Newsday: “We said two years ago that Gillen was the best choice in the 4th District and we stand by that recommendation.”
Ahead of today’s debate in New York’s Fourth Congressional District, here’s a reminder that Laura Gillen is proving she’s the common-sense, steady candidate in an election the Newsday Editorial Board calls “a barometer of voters’ tolerance of the culture of brazen nepotism.”
In their editorial board endorsement of Laura Gillen, Newsday highlights that Anthony D’Esposito’s time in politics encompasses nearly a decade of stacking salaries and voting for family member’s raises — a nepotistic streak dating all the way back to 2017 when the newly minted town council member placed his “fiancee and her son on the Village of East Rockaway payroll.”
With the New York Times recently exposing D’Esposito for placing his fiancée’s daughter and the woman he was having an affair with on his congressional payroll, the Editorial Board finds it “disqualifying” that D’Esposito still somehow insists “he did nothing wrong.”
Gillen, on the other hand, has fought the Nassau County GOP’s “patronage and crony-contract machine before,” running her 2017 town supervisor campaign with an “anti-patronage, anti-corruption” core. Newsday praises Gillen for her work to bolster flood insurance and water quality in the district, her positions on immigration reform, and her fierce advocacy for issues like SALT deductions.
Laura Gillen — who the Editorial Board calls “smart, tenacious and relentless in pursuit of her goals” — is the clear choice for New York’s 4th Congressional District.
DCCC Spokesperson Ellie Dougherty:
“Laura Gillen has spent her career tackling corruption in Nassau County, and she’s ready to continue delivering for Long Island families in Congress. Anthony D’Esposito has proven himself an out-of-step embarrassment to New York’s Fourth Congressional District, and Long Islanders have never been more ready to vote him out of office.”

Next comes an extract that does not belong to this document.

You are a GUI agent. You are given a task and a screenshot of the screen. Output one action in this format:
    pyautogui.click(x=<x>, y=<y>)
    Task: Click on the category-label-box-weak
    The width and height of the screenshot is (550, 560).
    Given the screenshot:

The race is also another chapter in Gillen’s rage against the patronage and crony-contract machine, which led to her startling win in 2017 as town supervisor, the first Democrat to hold the job in more than [a] century.
Gillen, who ran then on an anti-patronage, anti-corruption campaign, had good reason to go after nepotism. Earlier that year, D’Esposito was appointed to a seat on the town council while on unpaid leave as an NYPD detective. Soon, he garnered another gig, working full time at the honeypot of patronage, the Nassau County Board of Elections, specializing in security assessments of polling areas. The $100,000 salary for that job was in addition to the $71,000 he was collecting as a councilman.
Here is what the editorial board wrote at the time: “This week in the Town of Hempstead, Councilman Anthony D’Esposito voted to give a raise to his mother, Carmen D’Esposito, a highway department secretary who will earn $88,939 a year. That’s nice work, and the D’Espositos get lots of it. Anthony’s brother, Timothy D’Esposito, got a salary of $92,411 in 2016 as a captain in the town Department of Conservation and Waterways. Anthony’s sister-in-law, Danielle D’Esposito, had a 2016 salary of $52,468 as a tax clerk. And Timothy and Anthony’s dad, Stephen D’Esposito, was chief of staff for Supervisor Anthony Santino, earning $169,000 a year.”
After he won election to the House in 2022, D’Esposito took the Hempstead culture to the federal level, becoming a benefactor. As The New York Times revealed, D’Esposito put the daughter of someone described as his longtime fiancee on his congressional payroll as a staffer in his local district office a salary of $3,800 a month. Soon after, he hired part-time at $2,000 monthly another woman with whom he was in a relationship. Turns out she also had a full-time job with the town. Was the congressional position a no-show job? If not, D’Esposito had working in his district office both the daughter of the woman he was engaged to and the woman he was currently befriending.
It was an echo of 2017 when D’Esposito, newly on the town council, placed that same fiancee and her son on the Village of East Rockaway payroll.
In his editorial board endorsement interview, D’Esposito said he did nothing wrong: “There was absolutely no violation of ethics in either hiring.” Asked whether he would do it again, he replied, “If there’s no ethics violations, there’s absolutely no issue.” That’s disqualifying.
Gillen, who served one term as supervisor, is smart, tenacious and relentless in pursuit of her goals.
We said two years ago that Gillen was the best choice in the 4th District and we stand by that recommendation. Newsday’s editorial board endorses Gillen.